Defend your position!

Recently I've been discussing gay marriage more often than I normally do. Each discussion has been with a different traditional marriage proponent ("TMP"), but I've noticed a frustrating pattern.

Aside: I use the phrase "traditional marriage proponent" because that seems to be what people for heterosexual-only marriage call themselves. I think some parts of their stance may not be traditional depending on which period in history we look to for examples or marriage, but for simplicity's sake I'd rather just adopt people's self-descriptions and get to the actual arguments.

 People seem to think that marriage must mean either (1) heterosexual couples making lifelong commitments and producing children or (2) any consenting adults making lifelong commitments to love each other. In terms of government recognition and enforcement, I think both of these definitions are problematic.

When I talk to a TMP, the conversation often goes something like this (roughly paraphrased from multiple conversations):
TMP: Marriage requires a lifelong sexual union that bears children.

Me: Then why do we have [no-fault divorce/legal infidelity/infertile couples marrying]?

TMP: Well then what do you think marriage is?
No no no.
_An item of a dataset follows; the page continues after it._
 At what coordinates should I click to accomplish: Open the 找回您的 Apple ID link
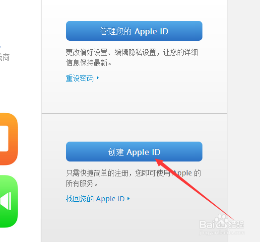pos(95,199)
Setting aside the gay marriage debate for a moment, this is not how it should work. People should be able to defend their perspectives regardless of what my perspective is. I could think marriage should be between dogs and cats and have completely idiotic reasons for thinking so, but that doesn't mean the holes in the TMP's arguments have disappeared. Shouldn't it bother people if there are holes in their arguments they can't reconcile?

I suspect TMPs think the options are either the TMP definition or the gay rights definition, so as long as they can poke enough holes in the gay rights definition, the TMP definition has to win by default. But I don't think that's the case. If I find holes in both definitions, why would I go TMP by default? If I hesitate over some aspect of the gay rights perspective on marriage, how would that prevent me from continuing to see holes in the TMP view as well?

Whether we're talking about gay marriage or any other topic of debate, I guess all I'm really trying to say is: defend your position or stop spouting it.

2 comments:

  1. I really wish they'd just trade us gay marriage for abortion. I think that's a fair deal.